Hi — this blog series contains concepts that we used to design the Zetta storage solution, based on feedback from enterprise IT professionals and their needs.
Here is an outline of this series and hyperlinks to previous posts:
- Introduction
- Accessed like traditional storage
- Easy to use enterprise features
- Comprehensive data integrity/protection
- Data security/privacy
- Continuous availability
- Non-blocking performance
- Administrative transparency and control
- Good investment value
This post discusses how a service provider can engender trust from customers through transparent access to administration tools and system information.

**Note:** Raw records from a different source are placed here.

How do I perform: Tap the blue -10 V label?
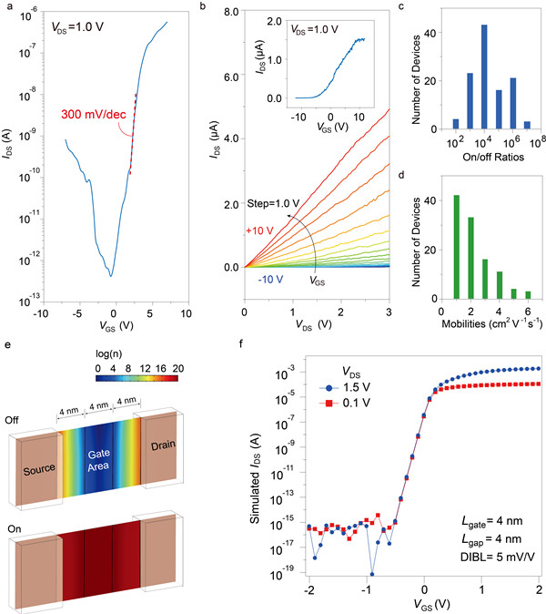click(264, 278)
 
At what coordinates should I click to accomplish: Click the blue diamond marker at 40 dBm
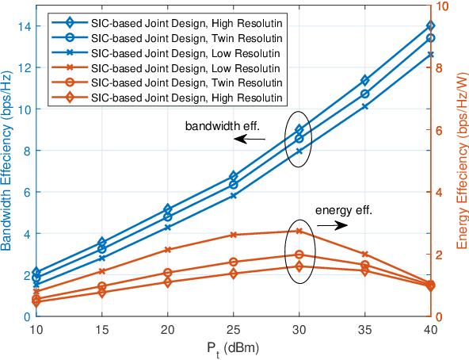point(430,26)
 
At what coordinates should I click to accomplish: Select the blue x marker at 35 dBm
point(364,106)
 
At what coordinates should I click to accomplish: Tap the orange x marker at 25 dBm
point(233,235)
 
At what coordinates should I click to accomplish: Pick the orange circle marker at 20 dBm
point(167,273)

A good software user interface enables easy & quick access: to information about the functioning of the system (monitor), and to the features available to the user (manage). Placed in the context of an IT storage professional, such a UI should provide:
- An intuitive interface; one that behaves like existing filer controls and enables rapid navigation to trending information and features
- A robust control framework — designed for IT professionals — one that enables access management, access logging, and controls for things like snapshots and replication
- Transparent visibility into storage solution behavior — both good and bad events should be surfaced in order to provide the user confidence that he has access to all available events that are relevant to his data set
- Instant access to support and knowledge, in the form of online ticketing and a maintained knowledgebase
- Both actionable alerts to respond to, and automated self-healing capabilities; what this amounts to is a notification framework with some auto-corrective actions
- The ability to delegated administration based on granular roles and permissions, leveraging existing LDAP permissions
- Access from anywhere (i.e. Web-based)

This may not seem like a long or onerous list, but if you have any experience with the UIs of either enterprise NAS filers or cloud storage providers, you’ll have noticed that many of these seemingly simple requirements were not fulfilled.